* ПОСТАВЛЕННАЯ ЗАДАЧА
Согласно отрывку, как Пушкин обозначил персонажей, когда в начале 1820-х гг. набрасывал план комедии об игроке?

── ОТРЫВОК

Небесный гнев за всех одной доволен жертвой,
Всю Фригию один искупит отрок мертвый,
Невинный винного Лаомедонта сын,
Астианакс; и гнев окончится судьбин…[ 261]
 
   Отталкиваясь от сентиментальной драматургии Озерова, Катенин стремится в своей драматургической практике возвратиться к античным образцам; однако, извлекая символический смысл из античного мифа, он предстает трагиком нового времени, а его произведение несет в себе черты переходного периода. Классицистическая – по форме – трагедия насыщается в сущности романтической идейностью. Той же двойственностью отмечена вообще трагедия декабристов («Аргивяне» Кюхельбекера, 1822; «Венцеслав» Жандра, 1824), всегда тенденциозная, извлекающая из исторических событий урок для современности, прозревающая в истории (а точнее, привносящая в нее) этический смысл.

4

   В репертуаре театра послевоенных лет главное место, однако, занимала не трагедия, а комедия, которая в эту пору переживает период бурного развития, что отчасти отражало подъем общественных настроений, вызванный победоносным окончанием войны. При всей пестроте комедийного репертуара конца 1810-х – 1820-х гг., основную массу которого составляли более или менее русифицированные переводы-переделки, в нем тем не менее прослеживаются некоторые общие черты. Из пьесы в пьесу различных авторов кочевали однотипные персонажи, часто к тому же одинаково названные (Пронские, Зельские, Ленские и пр.) и в одной и той же манере воспроизведенные на сцене все теми же актерами. Характерно, что, набрасывая в начале 1820-х гг. план комедии об игроке, Пушкин обозначает ее персонажей фамилиями петербургских актеров, ориентируясь на привычные для них роли. Впрочем, сами актеры подчас копируют на сцене известные зрительному залу (и порой находящиеся в нем) реальные личности, а комедиографы нередко воспроизводят в своих творениях злободневные разговоры и споры.

────
── ВЫДЕРЖКА ИЗ ДАННЫХ

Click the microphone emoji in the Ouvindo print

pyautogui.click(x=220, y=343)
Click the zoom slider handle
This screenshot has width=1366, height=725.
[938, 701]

────

* ИТОГОВЫЙ ОТВЕТ
Фамилиями петербургских актеров, ориентируясь на привычные для них роли.